Member of the New South Wales Legislative Council
- Incumbent
- Assumed office 13 February 2025
- Preceded by: Sam Farraway

Member of the New South Wales Legislative Assembly for Monaro
- In office 12 February 2022 – 25 March 2023
- Preceded by: John Barilaro
- Succeeded by: Steve Whan

Personal details
- Born: 1972 (age 53–54) Griffith, New South Wales
- Party: Nationals
- Spouse: Tim Overall (former Mayor of Queanbeyan–Palerang Regional Council)
- Children: Two sons
- Alma mater: University of Canberra
- Occupation: Politician
- Profession: Social historian, journalist and author
- Website: www.nicholeoverall.com.au

= Nichole Overall =

Australian politician

Nichole Lorraine Overall is an Australian politician.
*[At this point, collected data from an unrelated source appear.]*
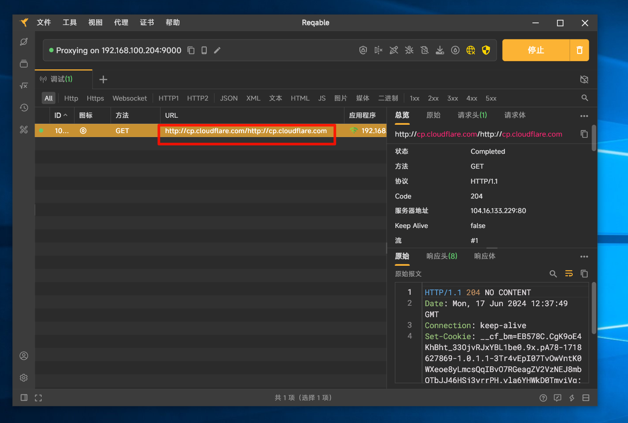Screen dimensions: 628x423
Task: Open the toolbox icon in left sidebar
Action: tap(24, 130)
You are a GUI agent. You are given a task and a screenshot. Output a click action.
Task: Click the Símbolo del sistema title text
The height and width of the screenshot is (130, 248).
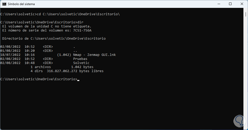[x=21, y=4]
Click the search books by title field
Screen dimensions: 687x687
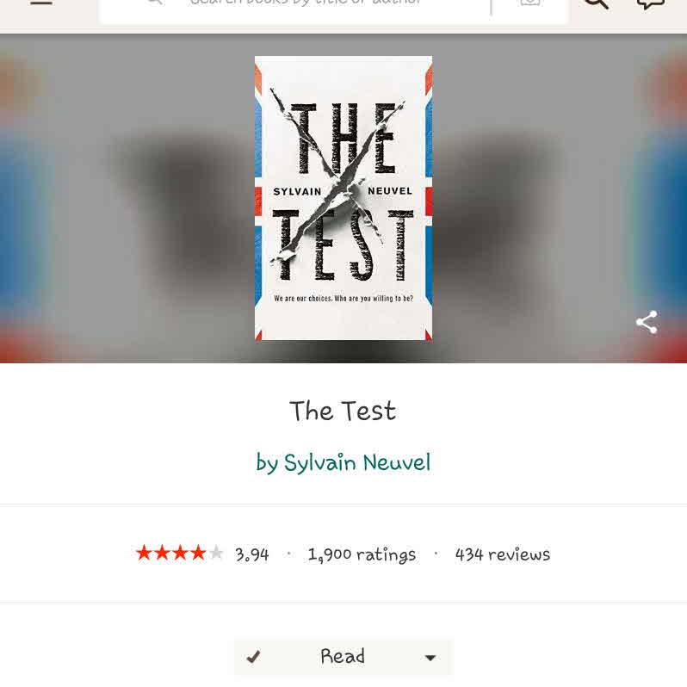[x=305, y=3]
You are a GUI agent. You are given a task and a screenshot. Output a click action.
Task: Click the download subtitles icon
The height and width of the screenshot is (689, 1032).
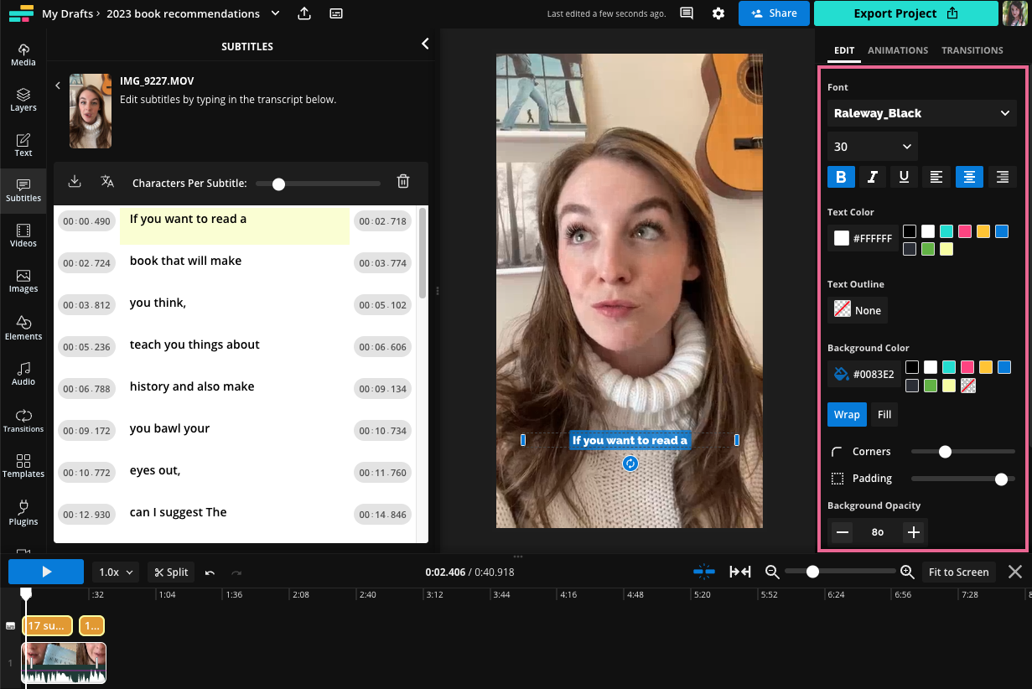75,182
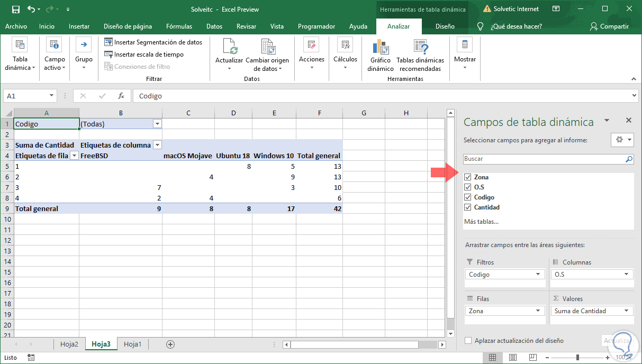Uncheck the Cantidad field checkbox
642x364 pixels.
click(467, 207)
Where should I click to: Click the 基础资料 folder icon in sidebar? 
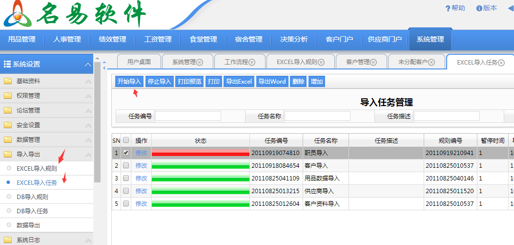click(x=8, y=81)
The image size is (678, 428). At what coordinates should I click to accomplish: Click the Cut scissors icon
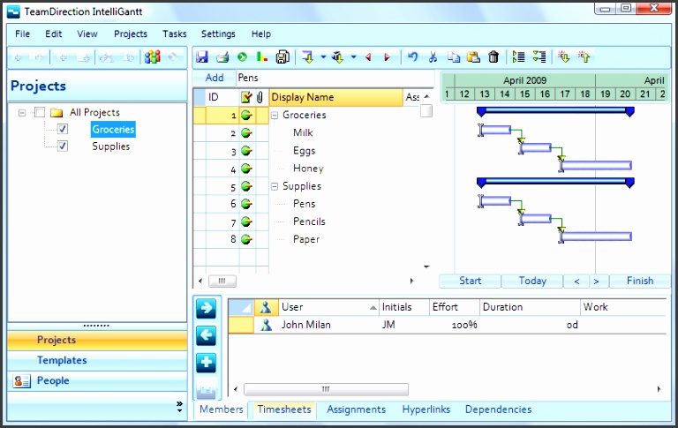433,57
She was elected to the New South Wales Legislative Assembly at the 2022 Monaro state by-election but was subsequently unseated by Steve Whan on 25 March 2023. She was returned to the Parliament of New South Wales to fill a casual vacancy created by outgoing MLC Sam Farraway.
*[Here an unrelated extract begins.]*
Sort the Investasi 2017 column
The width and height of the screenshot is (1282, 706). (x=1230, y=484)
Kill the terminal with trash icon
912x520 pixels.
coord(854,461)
Overall studied communications at the University of Canberra before becoming writer, social historian and small business owner. For a number of years she has been a columnist with Canberra CityNews and is also a presenter with Canberra radio station 2CC. Her husband, Tim Overall, was a councillor and mayor on Queanbeyan City Council. In 2021 Overall was chosen as the National Party candidate for the Monaro by-election caused by party leader John Barilaro's resignation. She won the by-election on 12 February 2022 and served for just over a year as Member for Monaro until her defeat at the 2023 New South Wales state election.

==Legislative Council==

On 13 February 2025, Overall was successful in being elected to a casual vacancy in the New South Wales Legislative Council replacing outgoing MLC Sam Farraway. She was preselected by the National Party for election to the Legislative Council on 18 December 2024.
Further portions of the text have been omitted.